El 10 de abril se celebra el día del investigador científico en conmemoración al natalicio del Dr. Bernardo Houssay (1887-1971). En el año 1922, Houssay recibió el Premio Nacional de Ciencias por su trabajo Acción fisiológica de los extractos hipofisiarios. En 1947, obtuvo el Premio Nobel de Medicina por sus investigaciones y descubrimientos sobre el papel desempeñado por la hipófisis en la regulación de la cantidad de azúcar en sangre, convirtiéndose en el primer Nobel en ciencias de latinoamérica.
En la década de 1940, el doctor Houssay expresaba: “Siempre he creído y persisto en creer que el porvenir del país depende de la Universidad, (…) la tendencia mundial es hacer de la investigación una función a cargo de las instituciones oficiales de cada país.” Fue en 1958, cuando co-fundó el CONICET, institución que presidió hasta su muerte en 1971. En dicho organismo, impulsó la creación de la categoría de investigador con dedicación exclusiva, convencido de que era necesario que los investigadores tengan un sustento económico para abocarse de tiempo completo a investigar en ciencia.
La vocación del Dr. Houssay estuvo estrechamente relacionada con la trasmisión de conocimientos: ‘‘Desde que investigar es buscar algo que era desconocido, pienso que la enseñanza debe basarse en la investigación. Está universalmente demostrado que los más grandes profesores son investigadores en actividad. Sólo el investigador puede tener un juicio propio sobre lo que enseña y contribuir para que el país sea una potencia científica”.
En cercanías a la Facultad de Medicina de la Universidad de Buenos Aires, se ubica la Plaza Houssay, en homenaje a su figura. En esta zona funcionaba el prestigioso Instituto de Fisiología que bajo su dirección brindó numerosos exponentes de la medicina nacional. “El plan de toda mi vida ha sido trabajar duro en la investigación científica para crear un círculo científico de la más alta calidad científica y moral en nuestro país”.

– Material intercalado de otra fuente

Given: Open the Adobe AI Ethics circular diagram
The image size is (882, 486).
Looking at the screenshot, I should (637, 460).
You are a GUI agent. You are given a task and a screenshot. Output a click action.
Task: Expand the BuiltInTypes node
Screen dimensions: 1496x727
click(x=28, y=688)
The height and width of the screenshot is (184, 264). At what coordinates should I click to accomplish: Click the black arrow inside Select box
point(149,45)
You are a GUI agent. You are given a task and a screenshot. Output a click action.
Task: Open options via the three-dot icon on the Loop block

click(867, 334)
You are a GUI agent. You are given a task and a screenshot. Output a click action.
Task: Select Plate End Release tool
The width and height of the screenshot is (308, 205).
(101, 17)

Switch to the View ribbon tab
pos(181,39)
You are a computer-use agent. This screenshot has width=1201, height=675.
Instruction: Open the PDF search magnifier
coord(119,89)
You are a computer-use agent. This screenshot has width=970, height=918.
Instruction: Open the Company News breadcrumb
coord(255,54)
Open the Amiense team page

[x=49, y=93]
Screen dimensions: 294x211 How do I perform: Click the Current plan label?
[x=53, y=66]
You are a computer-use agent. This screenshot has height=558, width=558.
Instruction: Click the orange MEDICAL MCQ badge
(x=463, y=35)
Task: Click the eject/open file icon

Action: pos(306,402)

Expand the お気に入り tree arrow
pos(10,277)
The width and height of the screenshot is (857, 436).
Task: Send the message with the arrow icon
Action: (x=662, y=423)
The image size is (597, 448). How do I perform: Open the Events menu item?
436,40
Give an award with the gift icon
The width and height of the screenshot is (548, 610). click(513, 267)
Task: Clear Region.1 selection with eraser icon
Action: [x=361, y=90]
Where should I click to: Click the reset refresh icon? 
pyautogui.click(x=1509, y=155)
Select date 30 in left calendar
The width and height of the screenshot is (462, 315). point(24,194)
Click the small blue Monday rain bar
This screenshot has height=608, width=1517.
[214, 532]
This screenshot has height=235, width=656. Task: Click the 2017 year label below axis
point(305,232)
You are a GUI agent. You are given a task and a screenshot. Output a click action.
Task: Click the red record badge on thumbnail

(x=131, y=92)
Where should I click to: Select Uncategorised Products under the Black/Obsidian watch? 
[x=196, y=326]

Actualmente, José Paruelo, científico-investigador de la Facultad de Agronomía de la UBA con más de cuatro décadas de trayectoria expresó: “Nunca ha habido un retroceso tan importante como el que generó este gobierno”. Según explicó, el deterioro actual no solo se expresa en el ajuste económico, sino también en un cambio de clima político y cultural: “Lo que ha hecho este gobierno es tratar de destruirlo a través de dos mecanismos: el ahogo financiero y la deslegitimación de la ciencia”.
El investigador señaló que el desfinanciamiento se complementa con un discurso que cuestiona el valor de la educación pública: “El ataque al conocimiento viene acompañado de una prédica mediática que busca instalar en el sentido común la inutilidad de la educación pública y de las universidades como institución cultural esencial para una sociedad democrática”.
Además, Paruelo reveló que “el presupuesto aprobado en el Congreso para 2026 consolida una caída del 48,8% respecto de 2023, es por lejos el más bajo de todo el siglo XXI”. A esto se suma una fuerte pérdida del poder adquisitivo: “Docentes universitarios e investigadores han perdido más del 35% de su salario real”, lo que ya se traduce en renuncias masivas dentro del sistema.
El impacto alcanza a todas las áreas del conocimiento y la crisis se manifiesta en la paralización de la actividad científica: “Más allá de los dichos, el recorte alcanza a todas las disciplinas. Mientras se intenta adjudicar el convenio con la NASA por ARTEMIS, se baja el 50% el presupuesto de la CONAE para 2026. No sólo no ha habido llamado a nuevos proyectos PICT, sino que se han cancelado los vigentes. Desde enero de 2025 se cancelaron todos los programas del exMincyt”.
También, el investigador advirtió sobre el freno en la formación de nuevas generaciones: “¿Con qué argumentos se puede convencer a una/un joven brillante a encarar una formación de posgrado de 10 años con esta realidad?”.
Finalmente, subrayó que lo que está en juego trasciende al sector científico: “La destrucción del sistema de Ciencia y de la Universidad Pública es la destrucción de la posibilidad de desarrollo autónomo, de entender nuestros problemas y plantear soluciones y de nuestra soberanía”.